It is 6:00 AM, the bugle blasts reveille over the PA system. It is wake up and get up time for the soldiers attached to the Army base. When breakfast is served in the mess hall at 7:00 AM no one is present but the cooks. When the inspection assembly is called at 8:00 AM no one but the drill sergeant is present. Where are the soldiers who volunteered to serve their country? Some are still in their bunks; a few are checking their cell phones; others are in the shower, etc. Would you say this is a very well trained and disciplined company of soldiers? How do you think they will perform if called on to see combat duty?

     Former Sergeant Major of the Army, William G. Bainbridge said: “The core of a soldier is moral discipline. It is intertwined with the discipline of physical and mental achievement. Total discipline overcomes adversity, and physical stamina draws on an inner strength that says ‘drive on.’” General George Patton said, “Discipline can only be obtained when all the officers are imbued with the sense of their awful obligation to their men and to their country that they cannot tolerate negligence.”

     What is discipline? As a noun, Webster gives an extensive definition: “discipline: training that develops self-control, character or orderliness and efficiency; strict control to enforce obedience; the results of such training or control; acceptance of or submission to authority; a system of rules, as for a church; treatment that corrects or punishes.” For this study we will look briefly at three applications of discipline. First, self-discipline; second, discipline of others, and third, church discipline.

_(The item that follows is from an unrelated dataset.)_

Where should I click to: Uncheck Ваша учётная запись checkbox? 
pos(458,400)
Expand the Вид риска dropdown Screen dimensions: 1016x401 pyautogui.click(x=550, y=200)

     Just as all leadership begins with self-leadership, the exercise of discipline begins with self-discipline. From the cradle to the grave each person is challenged by the discipline of self. The training started with our parents, teachers, and coaches. It is under our control. As Christians we have volunteered to discipline ourselves as followers of Christ.

     It may come as a surprise to some that Christians are in the Lord’s army; each Christian is a soldier of Christ. Just as soldiers are required to be disciplined in a literal army, soldiers in God’s spiritual army must be spiritually disciplined too, so wrote the apostle Paul: “You therefore must endure hardship as a good soldier of Jesus Christ. No one engaged in warfare entangles himself with the affairs of this life, that he may please him who enlisted him as a soldier” (2 Timothy 2:3, 4). Self-control is a “fruit of the Spirit” (Galatians 5:23).

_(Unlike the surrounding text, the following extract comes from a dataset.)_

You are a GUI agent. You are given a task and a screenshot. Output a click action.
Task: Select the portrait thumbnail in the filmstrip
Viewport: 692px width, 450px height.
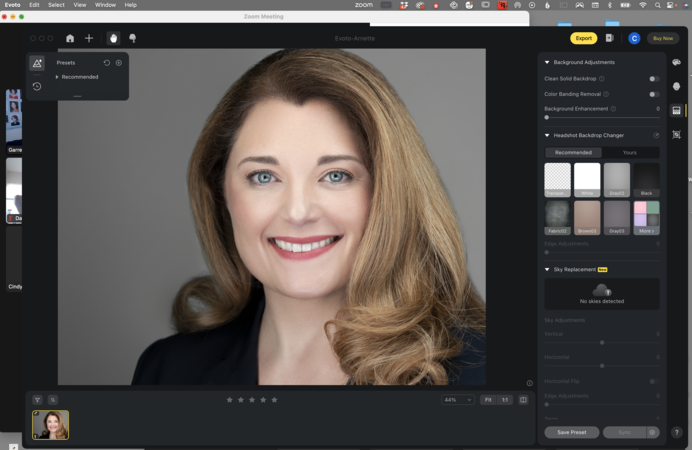click(50, 425)
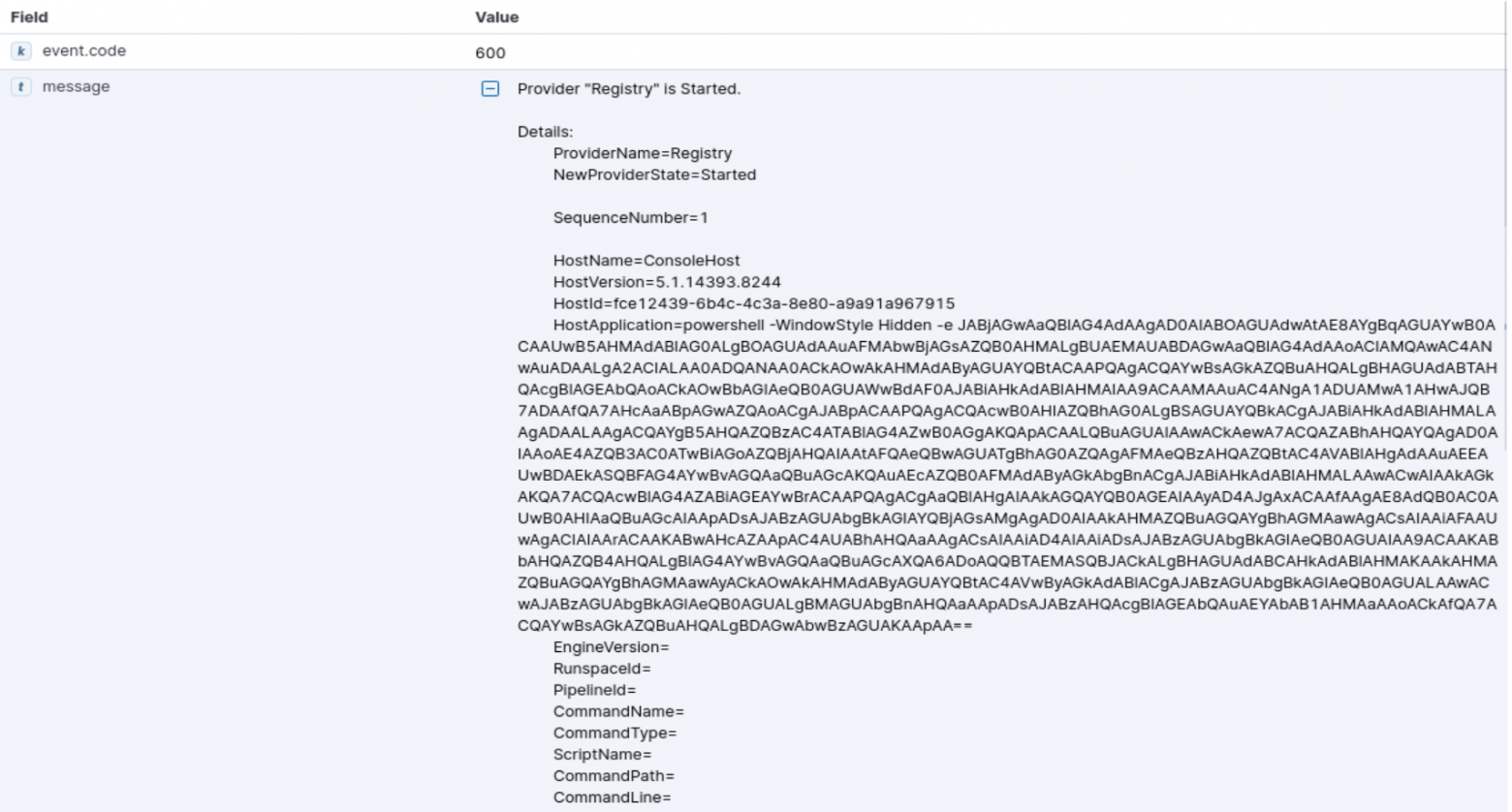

     Self-discipline begins by volunteering to deny self and follow Christ (cf. Matthew 16:24). It is a commitment to a covenant relationship that requires faithfulness to death (Revelation 2:10). In referring to the discipline required to win the spiritual race and fight, Paul gave these words as the keys to his success: “But I discipline my body and bring it into subjection, lest, when I have preached to others, I myself should become disqualified” (1 Corinthians 9:24-27).

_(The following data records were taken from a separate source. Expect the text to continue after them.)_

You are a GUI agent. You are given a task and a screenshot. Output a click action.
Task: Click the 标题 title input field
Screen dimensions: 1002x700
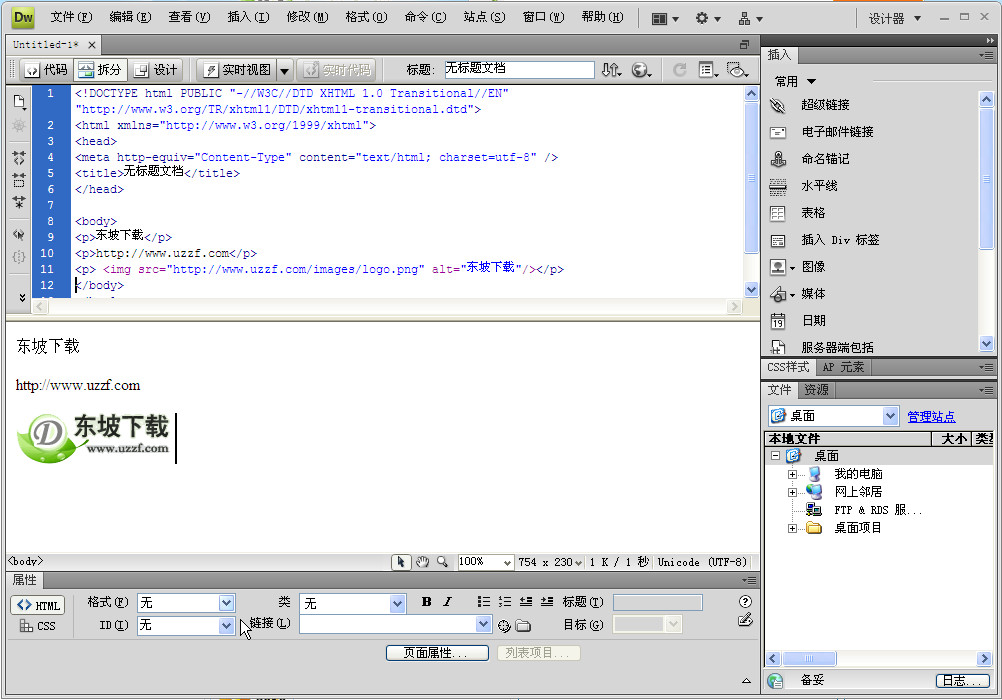click(518, 68)
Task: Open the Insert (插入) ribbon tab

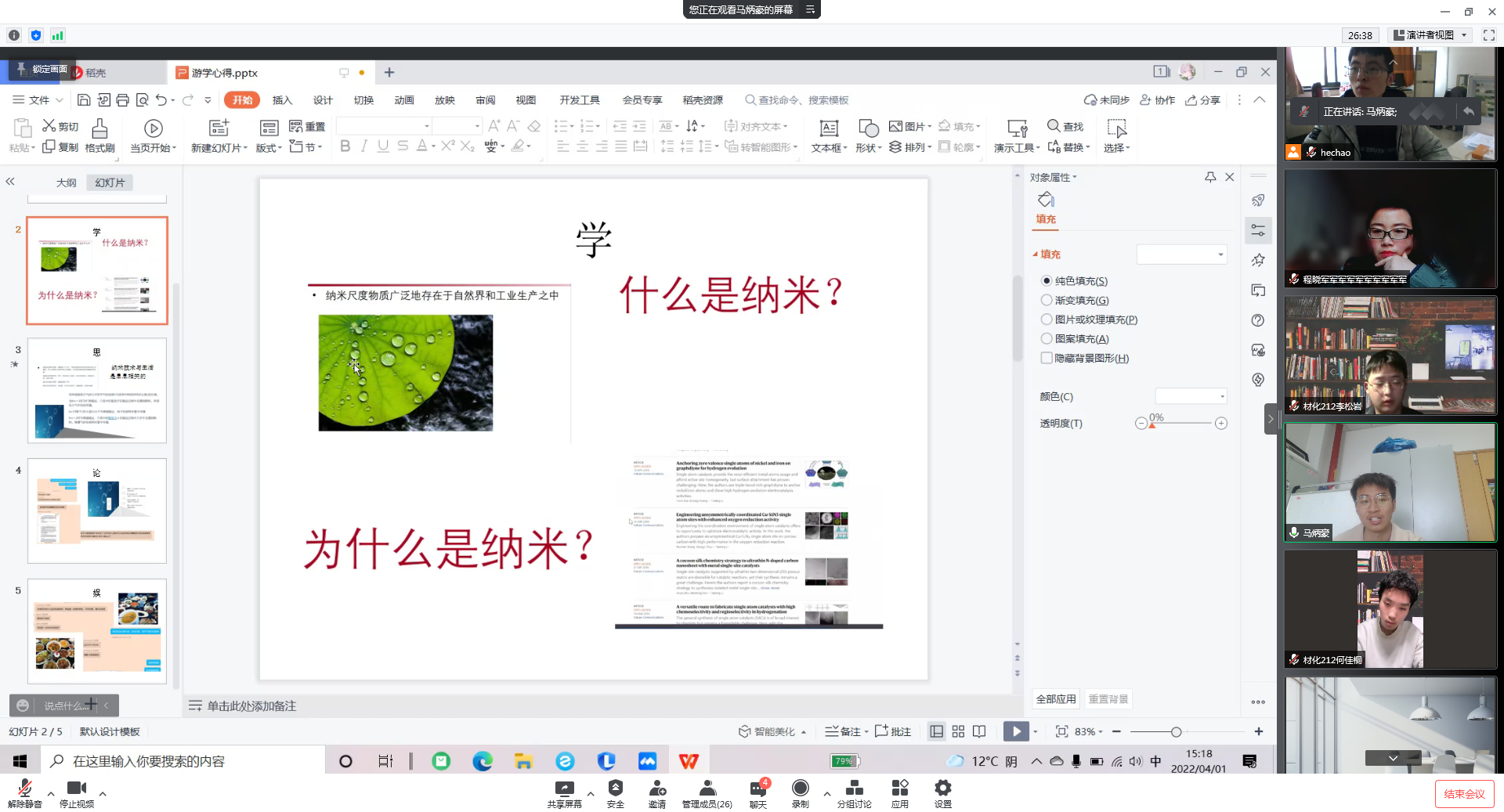Action: point(282,100)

     There are numerous spiritual practices that are dependent on self-discipline. Some of these are: faithful church attendance, stewardship, Bible study, prayer, involvement, caring, teaching, morals, ethics, etc. Spiritual self-discipline requires perpetual exercise: “But reject profane and old wives fables, and exercise yourself toward godliness. For bodily exercise profits a little, but godliness is profitable for all things, having promise of the life that now is and of that which is to come” (1 Timothy 4:7, 8).

     Relative to disciplining others, I will briefly discuss it with application to children. There is an amazing controversy today over the discipline of Children. The evidence of a lack of parental discipline is seen in the home, class room, on the streets, in the media, and even in churches. In addressing this issue, Laura Clark, an educational correspondent for the Dailymail.co.uk.(2-27-2012), wrote: “Parents who fail to discipline their offspring properly are creating a generation of angry children who lash out in the classroom, a study has found.”

     School-age children expert, Katherine Lee wrote: “Contrary to what some parents may mistakenly believe children who are not regularly disciplined are not happy. In fact, failure to discipline children often results in kids who are unhappy, angry, and even resentful. To those around him, a child who is not disciplined will be unpleasant company, and a child without discipline may find it difficult to make friends” (http://childparenting.about.com).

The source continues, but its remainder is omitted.